Now, how would a recusal motion get before the SCOTUS in these circumstances exactly?

The Justice Department and Attorney General Merrick Garland can invoke two powerful textual authorities for this motion: the Constitution of the United States, specifically the due process clause, and the federal statute mandating judicial disqualification for questionable impartiality, 28 U.S.C. Section 455. The Constitution has come into play in several recent Supreme Court decisions striking down rulings by stubborn judges in lower courts whose political impartiality has been reasonably questioned but who threw caution to the wind to hear a case anyway. This statute requires potentially biased judges throughout the federal system to recuse themselves at the start of the process to avoid judicial unfairness and embarrassing controversies and reversals.

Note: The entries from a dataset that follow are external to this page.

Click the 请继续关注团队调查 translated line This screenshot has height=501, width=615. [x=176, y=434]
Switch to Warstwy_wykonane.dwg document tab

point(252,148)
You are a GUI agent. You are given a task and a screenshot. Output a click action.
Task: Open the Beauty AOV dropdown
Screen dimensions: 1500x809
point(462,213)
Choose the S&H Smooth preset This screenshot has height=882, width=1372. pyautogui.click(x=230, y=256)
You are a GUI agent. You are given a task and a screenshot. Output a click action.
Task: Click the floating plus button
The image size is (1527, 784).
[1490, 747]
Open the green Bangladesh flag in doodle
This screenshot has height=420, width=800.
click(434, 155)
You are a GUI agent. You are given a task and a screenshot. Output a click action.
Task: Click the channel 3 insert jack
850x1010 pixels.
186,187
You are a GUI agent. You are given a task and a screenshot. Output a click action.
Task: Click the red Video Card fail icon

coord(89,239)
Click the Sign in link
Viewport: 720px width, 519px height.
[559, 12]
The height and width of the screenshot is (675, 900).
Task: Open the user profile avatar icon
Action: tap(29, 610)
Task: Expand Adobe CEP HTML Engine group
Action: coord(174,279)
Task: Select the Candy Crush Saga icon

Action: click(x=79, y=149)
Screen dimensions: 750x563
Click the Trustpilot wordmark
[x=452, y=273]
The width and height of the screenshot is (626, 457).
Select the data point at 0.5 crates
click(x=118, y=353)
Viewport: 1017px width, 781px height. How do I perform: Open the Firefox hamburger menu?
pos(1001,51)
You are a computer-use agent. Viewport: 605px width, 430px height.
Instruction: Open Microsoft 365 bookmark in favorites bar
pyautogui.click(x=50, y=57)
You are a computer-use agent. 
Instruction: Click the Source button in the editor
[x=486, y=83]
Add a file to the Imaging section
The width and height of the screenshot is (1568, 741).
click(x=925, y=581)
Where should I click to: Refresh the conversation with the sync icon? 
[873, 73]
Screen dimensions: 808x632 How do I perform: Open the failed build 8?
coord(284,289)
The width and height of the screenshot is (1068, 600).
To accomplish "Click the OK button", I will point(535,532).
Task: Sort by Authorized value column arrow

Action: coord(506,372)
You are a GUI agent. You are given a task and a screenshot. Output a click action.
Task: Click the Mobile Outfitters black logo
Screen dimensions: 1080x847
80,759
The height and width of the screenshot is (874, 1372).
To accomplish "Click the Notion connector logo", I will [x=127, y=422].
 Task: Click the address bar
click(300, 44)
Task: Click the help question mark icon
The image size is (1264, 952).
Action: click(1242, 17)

The thing about the federal recusal statute is that hardcore institutionalists like Garland no doubt consider invoking it some sort of nuclear option, since normally recusal motions are left to the discretion of the judge or justice against who the motion is made. But both the statute itself, and the SCOTUS’s own recent interpretation of the Due Process Clause in this sort of context, are intended to work when normal constraints on judicial misconduct have evidently failed, as they so clearly have here.

And Raskin isn’t merely making some sort of academic point: I think it’s quite possible that, as a practical matter, Amy Coney Barrett, for example, is sufficiently appalled by Alito’s and Thomas’s shameless behavior that she might join the three non-Republican justices to actually apply the law against them in this particular case.

There’s one way to find out, but that way requires Merrick Garland to do his job.